In January, the US Supreme Court said it was temporarily halting the execution of three Oklahoma inmates who are challenging the state's lethal injection procedure.
The method has been under intense scrutiny since the flawed April 2014 execution of convicted murderer Clayton Lockett. He could be seen twisting on the gurney after death chamber staff failed to place the needle into him properly.

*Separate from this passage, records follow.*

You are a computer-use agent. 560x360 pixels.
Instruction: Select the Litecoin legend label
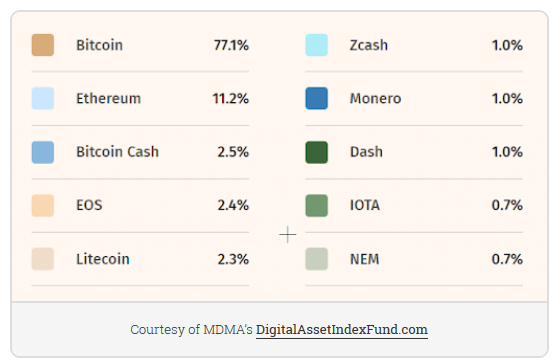point(103,259)
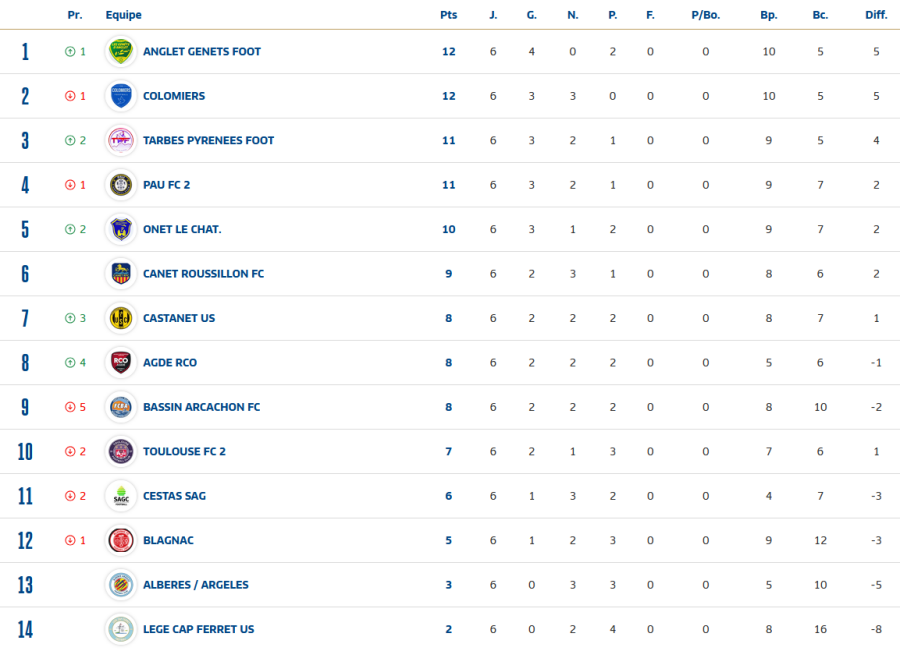The height and width of the screenshot is (651, 900).
Task: Click Anglet's green up-arrow rank indicator
Action: tap(70, 51)
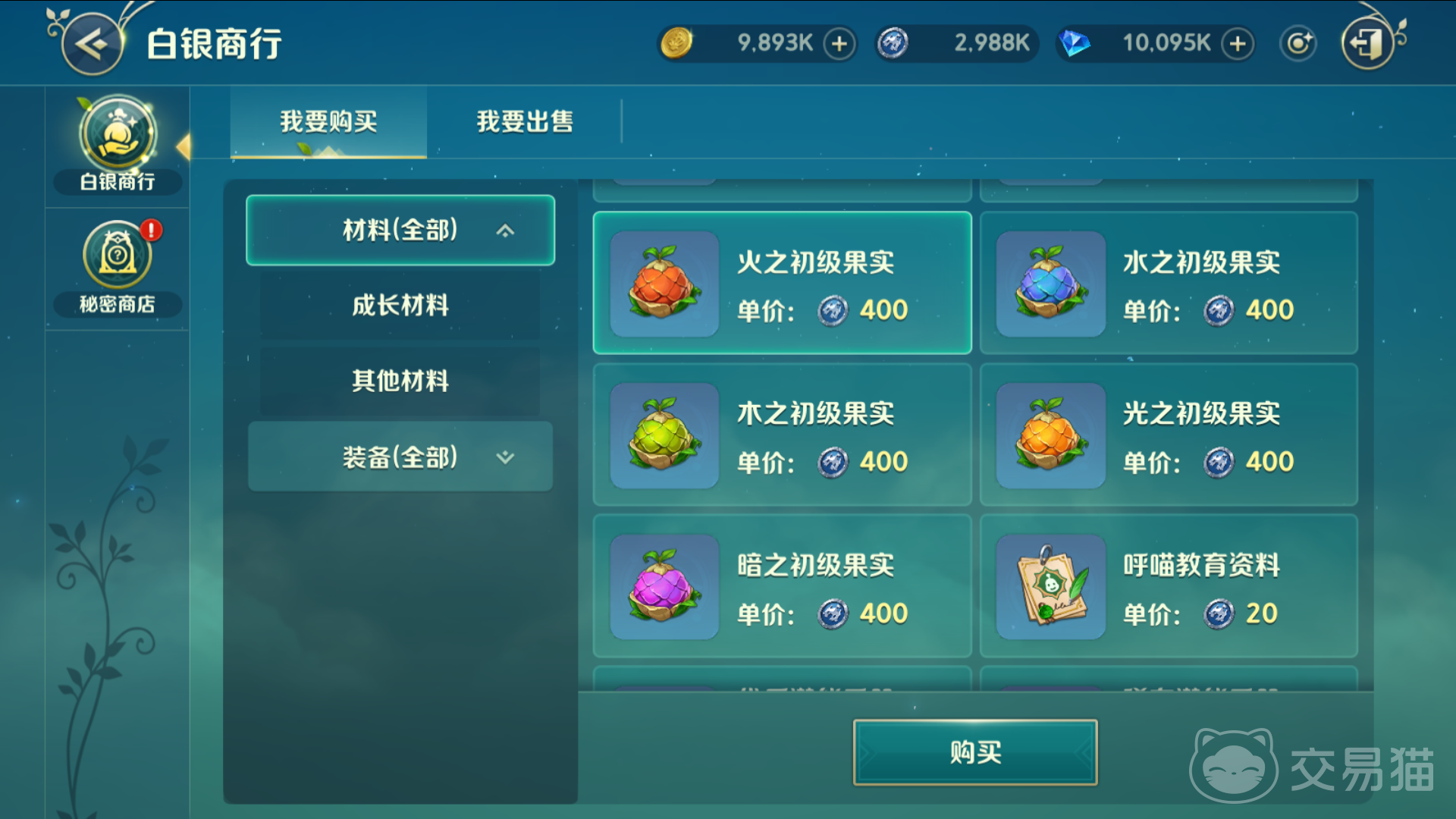Expand the 装备(全部) category
Image resolution: width=1456 pixels, height=819 pixels.
pos(400,457)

The execution was halted and Lockett died about 45 minutes after it started due to a buildup of lethal injection chemicals in his tissue.
Yet despite the politicians claims that nitrogen asphyxiation is safe and painless, it appears there is little hard data on its use; no other state uses this method for putting inmates to death although a commission in Louisiana recently recommended using nitrous gas to kill condemned prisoners.

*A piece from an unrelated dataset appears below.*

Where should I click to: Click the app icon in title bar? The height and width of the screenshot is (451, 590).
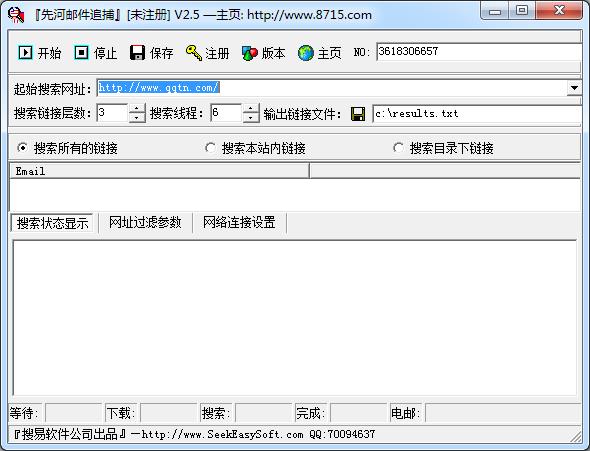pos(16,15)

"I think you have to be concerned about that," Robert Dunham, of the Death Penalty Information Centre, told The Independent. "The absence of any scientific basis for the gas reduces the execution to an experiment and we do not know what will happen."
The Washington Post said Mr Christian commissioned a report from East Central University which recommend it as "a humane method to carry out a death sentence". However, the paper said none of those who carried out the study had a background in medicine or biology while one of the professors helped Mr Christian in his election campaign.
Amid the controversy over the use of lethal injections, many states have been looking to secure an alternative method of execution. Utah, which outlawed death by firing squad in 2004, voted last week to reinstate it while Tennessee and Alabama have voted to use the electric chair as a back-up method.